課題 A = 後掲のエントリに含まれる全行を、1行につき1つの文字列としたJSONリストで示してください。空行と画像は含めないでください。

= = = =

エイザー(Azer)は、テーブルトークRPGダンジョンズ&ドラゴンズ』(D&D)に登場する、ドワーフによく似た火の次元界からの来訪者である。彼らの特徴である、燃え盛る炎そのものな頭髪と、熱した金属のような肌は、D&D第4版では炎の巨人たち(ジャイアントおよびタイタン)の奴隷であることが影響している。

掲載の経緯[編集]

エイザーは『アドバンスト・ダンジョンズ&ドラゴンズ』(AD&D)の第1版から登場している。

AD&D 第1版(1977-1988)[編集]

『Monster ManualⅡ』(1983、未訳)に登場。本書ではエイザーの王アマイモン(Amaimon)も併せて登場している。

AD&D 第2版(1989-1999)[編集]

D&DでSF風世界を扱うスペルジャマーのサプリメント、『Practical Planetology』 (1991、未訳)に登場。また、アラビアン・ナイト風世界を扱うアル・カーディム世界のサプリ、『Secrets of the Lamp』(1993、未訳)にはアマイモンと共に、“エイザーの貴族”(Noble Azer)も登場している。ここでのデータが『 Monstrous Compendium Annual Volume 1』(1994、未訳)に再掲載された。

= = = =

課題 B = 本文によると、『Monster ManualⅡ』でエイザーと併せて登場したエイザーの王の名前は何ですか。

提供エントリ =
= = = =

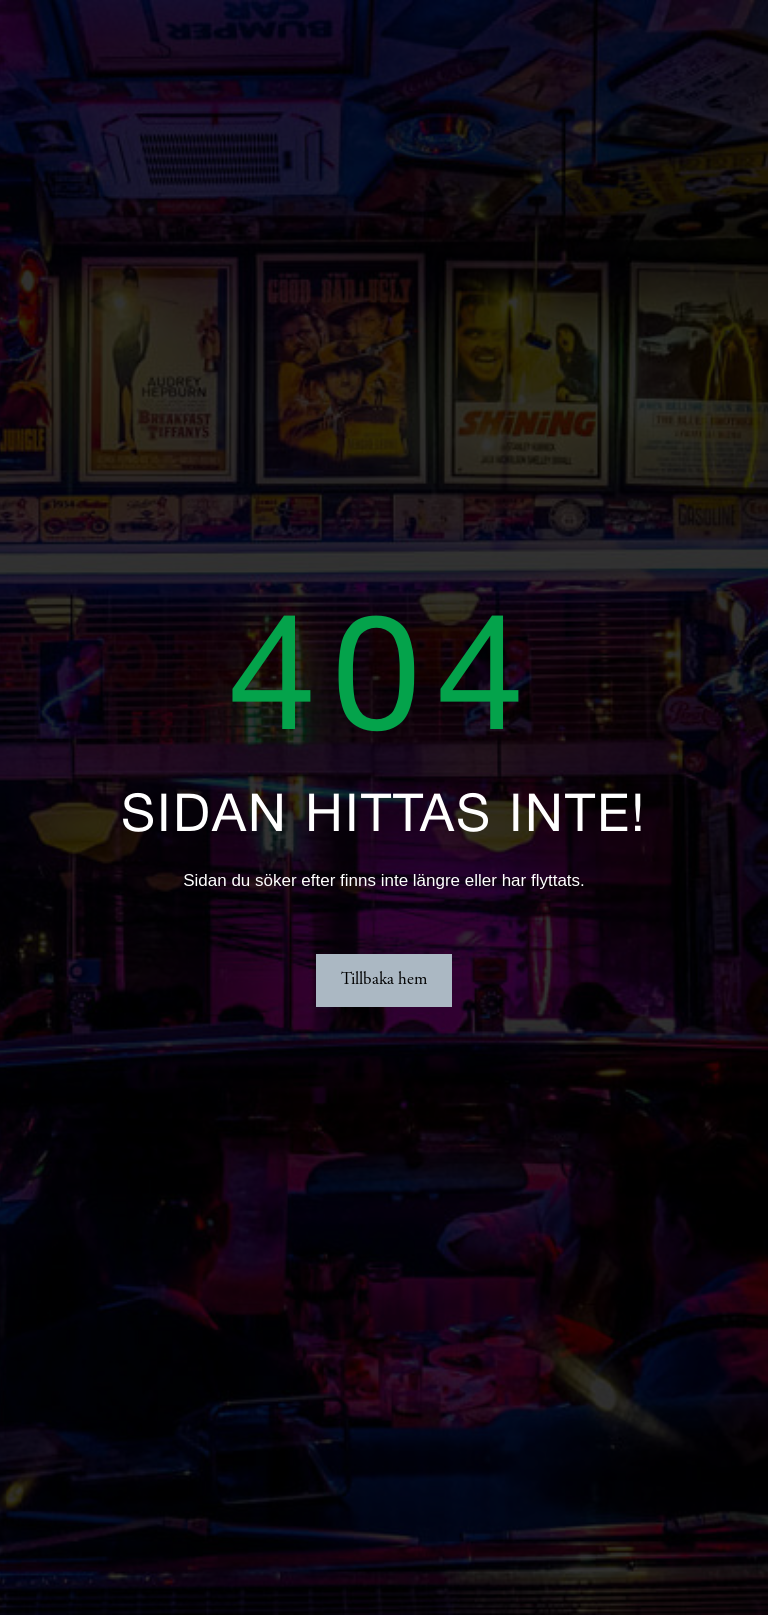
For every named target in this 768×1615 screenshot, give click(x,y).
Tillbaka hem (384, 980)
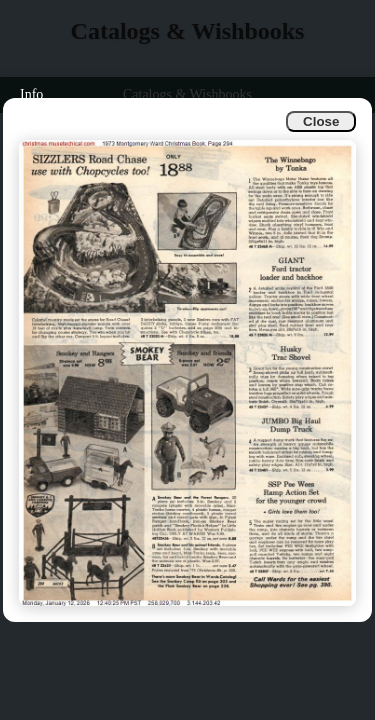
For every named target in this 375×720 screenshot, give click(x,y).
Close (321, 121)
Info (31, 94)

= = = =

解答 A =
[
  "For every named target in this 768×1615 screenshot, give click(x,y).",
  "Tillbaka hem (384, 980)",
  "For every named target in this 375×720 screenshot, give click(x,y).",
  "Close (321, 121)",
  "Info (31, 94)"
]

解答 B = アマイモン(Amaimon)